* begin RECORDS SUPPLIED *
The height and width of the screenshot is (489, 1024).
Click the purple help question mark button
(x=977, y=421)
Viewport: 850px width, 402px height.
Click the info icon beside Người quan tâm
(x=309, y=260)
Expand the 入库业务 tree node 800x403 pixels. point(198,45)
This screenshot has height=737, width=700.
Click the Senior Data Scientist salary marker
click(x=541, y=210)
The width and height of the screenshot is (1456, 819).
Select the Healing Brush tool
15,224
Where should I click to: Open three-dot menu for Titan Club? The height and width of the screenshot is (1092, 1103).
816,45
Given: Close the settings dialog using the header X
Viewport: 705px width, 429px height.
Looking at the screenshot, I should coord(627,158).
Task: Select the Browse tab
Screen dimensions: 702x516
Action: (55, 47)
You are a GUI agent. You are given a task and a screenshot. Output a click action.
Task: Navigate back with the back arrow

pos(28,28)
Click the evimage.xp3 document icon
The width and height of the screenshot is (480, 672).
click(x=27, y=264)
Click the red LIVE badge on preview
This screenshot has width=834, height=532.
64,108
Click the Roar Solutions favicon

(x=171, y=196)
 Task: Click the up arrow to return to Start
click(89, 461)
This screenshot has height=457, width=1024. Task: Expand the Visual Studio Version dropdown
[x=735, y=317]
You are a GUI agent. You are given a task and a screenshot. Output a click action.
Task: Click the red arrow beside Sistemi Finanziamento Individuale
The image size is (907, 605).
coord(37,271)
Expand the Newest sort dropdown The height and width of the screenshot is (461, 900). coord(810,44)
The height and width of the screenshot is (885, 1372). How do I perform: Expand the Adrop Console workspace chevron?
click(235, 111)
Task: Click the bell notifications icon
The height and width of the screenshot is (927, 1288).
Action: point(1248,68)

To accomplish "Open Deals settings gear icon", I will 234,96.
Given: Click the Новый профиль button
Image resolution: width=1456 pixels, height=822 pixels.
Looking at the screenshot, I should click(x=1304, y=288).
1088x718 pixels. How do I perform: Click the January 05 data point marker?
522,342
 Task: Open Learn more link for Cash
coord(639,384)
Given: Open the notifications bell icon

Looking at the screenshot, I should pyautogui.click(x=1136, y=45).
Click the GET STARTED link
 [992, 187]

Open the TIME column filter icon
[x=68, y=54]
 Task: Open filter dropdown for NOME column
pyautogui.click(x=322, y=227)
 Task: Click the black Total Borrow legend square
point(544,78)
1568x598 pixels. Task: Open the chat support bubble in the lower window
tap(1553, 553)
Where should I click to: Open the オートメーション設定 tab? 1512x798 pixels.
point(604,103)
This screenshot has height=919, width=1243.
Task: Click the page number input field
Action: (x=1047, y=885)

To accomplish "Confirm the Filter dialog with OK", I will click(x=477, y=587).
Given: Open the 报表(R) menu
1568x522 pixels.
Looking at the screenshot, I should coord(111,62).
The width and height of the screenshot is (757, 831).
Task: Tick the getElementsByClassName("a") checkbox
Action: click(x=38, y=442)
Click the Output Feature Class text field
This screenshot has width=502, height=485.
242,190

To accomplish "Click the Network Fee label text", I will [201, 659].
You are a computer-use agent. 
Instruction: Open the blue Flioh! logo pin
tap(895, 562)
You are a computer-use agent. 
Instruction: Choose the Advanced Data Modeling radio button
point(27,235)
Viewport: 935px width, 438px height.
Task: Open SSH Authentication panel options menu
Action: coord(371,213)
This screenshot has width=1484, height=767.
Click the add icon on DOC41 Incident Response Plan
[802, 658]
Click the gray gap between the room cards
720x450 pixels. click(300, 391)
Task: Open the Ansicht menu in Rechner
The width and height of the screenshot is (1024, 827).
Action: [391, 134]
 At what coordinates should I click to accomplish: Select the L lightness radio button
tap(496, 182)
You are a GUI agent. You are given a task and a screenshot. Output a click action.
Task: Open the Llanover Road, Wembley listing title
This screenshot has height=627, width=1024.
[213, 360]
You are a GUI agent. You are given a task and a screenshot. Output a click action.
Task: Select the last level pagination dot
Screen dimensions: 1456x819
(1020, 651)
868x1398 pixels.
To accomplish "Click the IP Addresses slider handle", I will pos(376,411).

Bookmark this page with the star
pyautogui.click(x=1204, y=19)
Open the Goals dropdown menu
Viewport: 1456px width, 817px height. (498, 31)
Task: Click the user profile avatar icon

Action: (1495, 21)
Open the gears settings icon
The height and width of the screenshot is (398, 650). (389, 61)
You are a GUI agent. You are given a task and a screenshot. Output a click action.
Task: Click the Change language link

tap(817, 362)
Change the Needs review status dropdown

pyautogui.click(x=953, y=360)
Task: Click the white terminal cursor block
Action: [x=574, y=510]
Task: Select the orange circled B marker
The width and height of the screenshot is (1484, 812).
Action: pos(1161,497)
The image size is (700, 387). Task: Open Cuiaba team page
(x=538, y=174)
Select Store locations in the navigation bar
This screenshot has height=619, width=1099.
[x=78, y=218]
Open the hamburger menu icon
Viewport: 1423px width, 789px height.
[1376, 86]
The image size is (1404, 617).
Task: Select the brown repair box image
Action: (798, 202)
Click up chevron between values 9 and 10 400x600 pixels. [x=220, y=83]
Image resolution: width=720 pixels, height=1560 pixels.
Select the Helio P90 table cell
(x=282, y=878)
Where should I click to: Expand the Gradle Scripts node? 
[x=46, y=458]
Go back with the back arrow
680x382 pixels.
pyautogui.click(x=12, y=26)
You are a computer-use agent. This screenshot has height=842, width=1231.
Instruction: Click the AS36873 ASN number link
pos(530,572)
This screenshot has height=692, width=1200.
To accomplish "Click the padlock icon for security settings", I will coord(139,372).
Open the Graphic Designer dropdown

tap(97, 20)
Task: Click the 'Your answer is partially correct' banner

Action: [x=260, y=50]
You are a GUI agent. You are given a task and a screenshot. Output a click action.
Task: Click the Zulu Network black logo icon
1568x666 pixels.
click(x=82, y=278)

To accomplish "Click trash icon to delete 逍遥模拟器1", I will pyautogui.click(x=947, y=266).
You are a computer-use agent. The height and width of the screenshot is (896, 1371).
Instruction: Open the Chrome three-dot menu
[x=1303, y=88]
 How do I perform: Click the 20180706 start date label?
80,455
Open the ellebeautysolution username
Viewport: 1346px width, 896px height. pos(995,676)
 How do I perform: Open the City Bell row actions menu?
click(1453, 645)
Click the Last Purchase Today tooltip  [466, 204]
* end RECORDS SUPPLIED *
STATED TASK: Collect each line of the data above that contains the string "pyautogui", treating uppercase and lowercase as different.

FINAL RESULT:
Looking at the screenshot, I should pyautogui.click(x=1136, y=45).
pyautogui.click(x=322, y=227)
pyautogui.click(x=1204, y=19)
pyautogui.click(x=953, y=360)
pyautogui.click(x=12, y=26)
To accomplish "Click trash icon to delete 逍遥模拟器1", I will pyautogui.click(x=947, y=266).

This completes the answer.